Is AIOps the Future of IT Operations? Real Use Cases from the Trenches by Danilo Banjac, Iveri Prang

Presenters

Source

Devoxx Belgium 2025

Taming the LLM: Lessons from Building an Autonomous Incident Response Agent 🚀

Building AI agents to automate tasks is the hot topic in tech right now. But what happens when the theory meets reality? This post dives into a fascinating case study: a company’s journey in building an LLM-powered agent for incident response and troubleshooting. It’s a real-world post-mortem, packed with hard-won lessons and practical advice for anyone considering a similar venture.

The Initial Dream: A Single Tool to Rule Them All 💡

The initial vision was ambitious: create a single, versatile AI agent capable of handling a wide range of incident response tasks. The plan involved using a single, flexible tool (think a Prometheus query tool) controlled by the LLM. The hope? The LLM would leverage a knowledge base to generate queries and resolve issues.

However, this approach quickly hit a wall. The team encountered several critical challenges:

Tool Call Overload: Complex issues demanded many tool calls, slowing down the process and creating endless decision points for the LLM.
Unpredictable Trajectories: The LLM’s path through these tool calls became difficult to predict, leading to inconsistent and unreliable results.
Limited Adaptability: The LLM struggled to fetch data it didn’t know how to query for, severely limiting its problem-solving capabilities.

The Pivot: Specialization and Structure 🛠️

Recognizing the limitations of the initial approach, the team shifted gears. This pivot centered around two key changes:

Specialized Tools: Replacing the generic tool with focused tools tailored to specific tasks – metrics, logs, releases, etc.
Structured Output: Ensuring tools provided structured data, including descriptions of what the query does and the expected output. This made the LLM’s reasoning far more transparent.
Composite Tools: Combining related tools into single calls for common use cases, streamlining workflows.
Read-Only Deployment: Initially deploying the agent in read-only mode, a critical safety measure to prevent accidental modifications to the production system.
User Impersonation: Executing all tool calls under a specific user identity with limited permissions.

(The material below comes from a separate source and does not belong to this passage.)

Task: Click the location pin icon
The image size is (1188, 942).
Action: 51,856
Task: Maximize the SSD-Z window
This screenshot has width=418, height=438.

Key Takeaways: What We Learned 🎯

This journey yielded a wealth of valuable lessons. Here’s a breakdown of the most impactful:

Avoid Overly Generous Tools: Flexibility is great, but too much freedom can lead to unpredictable behavior. Structure and focus are key.
Structure is Crucial: Well-defined tool interfaces and structured data are essential for predictable and effective agent operation.
Specialization Beats Generality: Focused tools tailored to specific tasks consistently outperform generic tools.
One-Shot Summarization is Powerful: LLMs excel at summarizing raw data when provided with the right context.
Prioritize Safety: Read-only deployment and user impersonation are critical for preventing unintended consequences.
Treat LLMs as Unreliable Clients: Rigorous parameter validation and graceful error handling are non-negotiable.
Fail Fast on Untrained Tasks: Prevent the agent from attempting tasks it’s not designed for.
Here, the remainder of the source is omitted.